La mesure s’applique aux boissons spiritueuses et aux produits agricoles commercialisés sous appellation protégée ou indication géographique protégée dans l’Union européenne. En vertu du règlement (UE) 2024/1143, le nom du producteur ne peut plus être relégué au dos de l’emballage ou dans une zone secondaire de l’étiquette si le produit arbore sur sa face avant un signe régional protégé. L’information doit être visible d’un seul coup d’œil, sans avoir à tourner la bouteille ou l’emballage.
La Commission européenne présente cette règle comme s’inscrivant dans un effort plus large visant à renforcer la traçabilité dans le secteur agroalimentaire et des boissons du bloc. Selon les autorités, ce changement doit empêcher plus difficilement les entreprises de tirer parti de la réputation d’une région tout en gardant leur propre identité hors champ. La règle fournit aussi aux consommateurs une information plus immédiate sur l’identité du fabricant ou du metteur en bouteille, ce qui, selon les régulateurs, peut contribuer à renforcer la confiance dans les aliments et spiritueux haut de gamme.
Cette obligation concerne un large éventail de produits, notamment des spiritueux tels que le Cognac, l’Irish whiskey, la grappa et d’autres boissons protégées géographiquement, ainsi que des produits agricoles vendus sous des noms protégés.
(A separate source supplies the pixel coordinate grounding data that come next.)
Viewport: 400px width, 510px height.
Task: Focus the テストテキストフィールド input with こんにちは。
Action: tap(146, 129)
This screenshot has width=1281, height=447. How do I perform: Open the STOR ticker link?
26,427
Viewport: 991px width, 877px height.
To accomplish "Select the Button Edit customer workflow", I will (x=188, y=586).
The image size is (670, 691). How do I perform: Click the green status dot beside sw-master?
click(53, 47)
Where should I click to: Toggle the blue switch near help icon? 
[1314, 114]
Pour les producteurs, en particulier les grandes marques aux emballages déjà bien établis, cela implique de revoir les étiquettes afin que le nom du producteur apparaisse aux côtés de l’indication géographique dans un même champ visuel.
La règle s’applique également aux produits importés depuis l’extérieur de l’Union européenne s’ils sont commercialisés dans le bloc sous une indication géographique protégée. Autrement dit, les producteurs étrangers qui souhaitent accéder au marché européen des produits protégés devront respecter la même norme d’étiquetage.
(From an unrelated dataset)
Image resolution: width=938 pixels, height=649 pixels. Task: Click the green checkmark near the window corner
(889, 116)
Pour éviter d’obliger les entreprises à détruire leurs emballages existants, Bruxelles a autorisé la mise en vente jusqu’à épuisement des stocks des produits étiquetés avant jeudi. En revanche, tout produit conditionné à compter d’aujourd’hui devra se conformer à la nouvelle règle. Les bouteilles ou emballages sortis des chaînes de production avec des étiquettes obsolètes s’exposent à des sanctions administratives et à un éventuel retrait du marché.
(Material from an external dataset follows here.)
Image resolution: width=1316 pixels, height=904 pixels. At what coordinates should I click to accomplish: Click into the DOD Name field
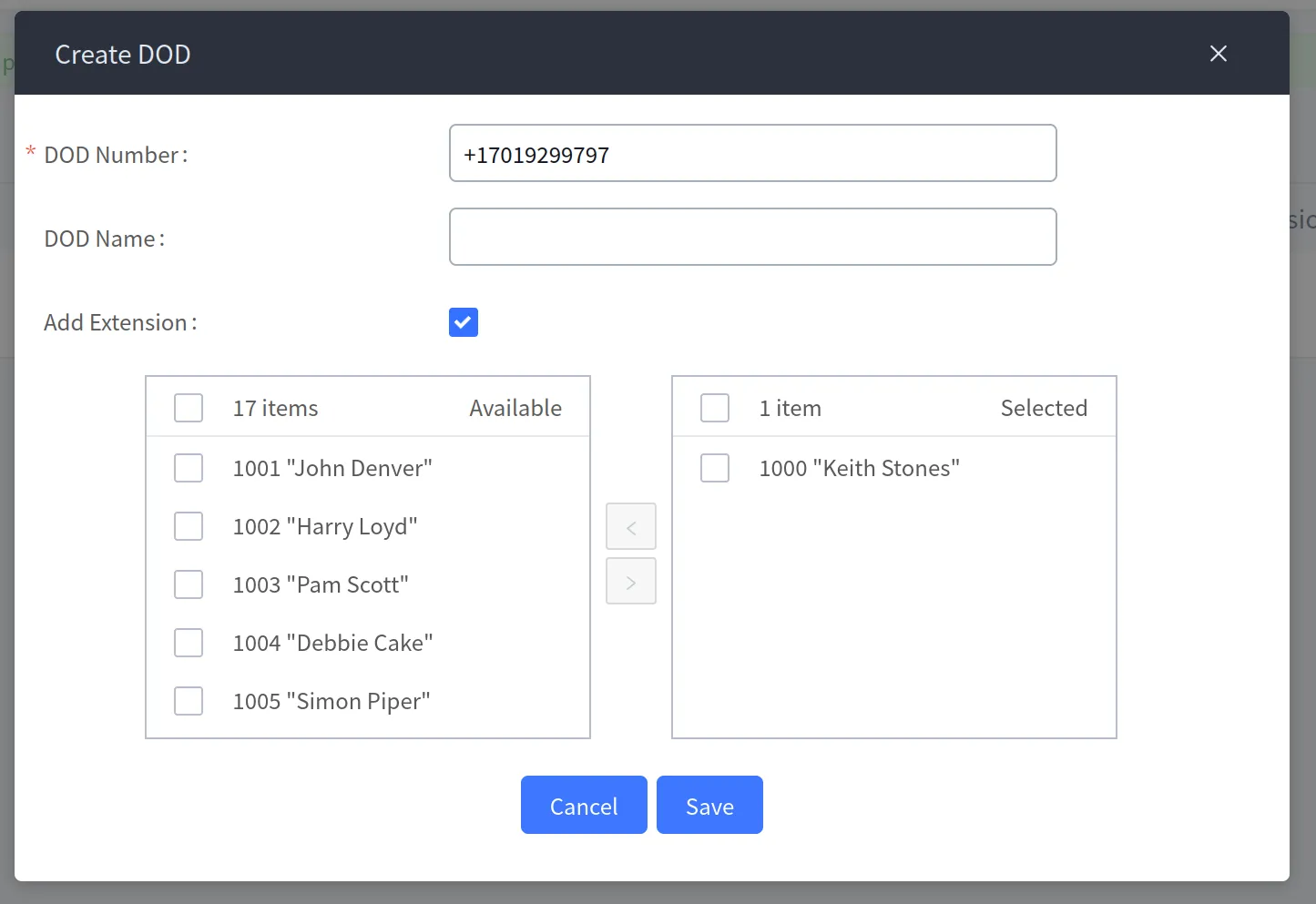click(752, 238)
Ce changement intervient après deux ans de préparation dans le cadre du règlement (UE) 2024/1143, adopté dans le cadre d’une refonte plus large de la politique européenne de qualité pour les aliments et les boissons. En Italie, où se concentrent de nombreuses dénominations protégées, les autorités et les organisations professionnelles ont décrit cette règle à la fois comme un défi administratif et comme une occasion de renforcer la confiance dans les produits certifiés.
Le ministère italien de l’Agriculture, de la Souveraineté alimentaire et des Forêts a publié une circulaire le 6 mars pour mettre en œuvre le règlement au niveau national, en précisant comment les producteurs doivent présenter les informations requises sur les étiquettes. Le ministère a indiqué que lorsque plusieurs producteurs interviennent dans l’élaboration d’un produit certifié, il suffit d’identifier une seule entité responsable de l’étape de production qui confère au produit ses caractéristiques essentielles.
Les groupements de producteurs qui encadrent les noms protégés sont eux aussi soumis à de nouvelles obligations dans ce système. Ils doivent veiller à ce que leurs membres respectent non seulement le cahier des charges du produit, mais aussi les nouvelles règles d’étiquetage liées à la visibilité et à l’emplacement des mentions. Les groupements qui ne remplissent pas les critères de représentativité fixés par le règlement pourraient perdre leur statut officiel.
Pour les consommateurs, l’effet pratique est simple : lorsqu’ils prennent en main une bouteille ou un emballage portant une dénomination européenne protégée, ils doivent désormais pouvoir voir à la fois son origine et qui en est responsable sans avoir à chercher dans les petites lignes.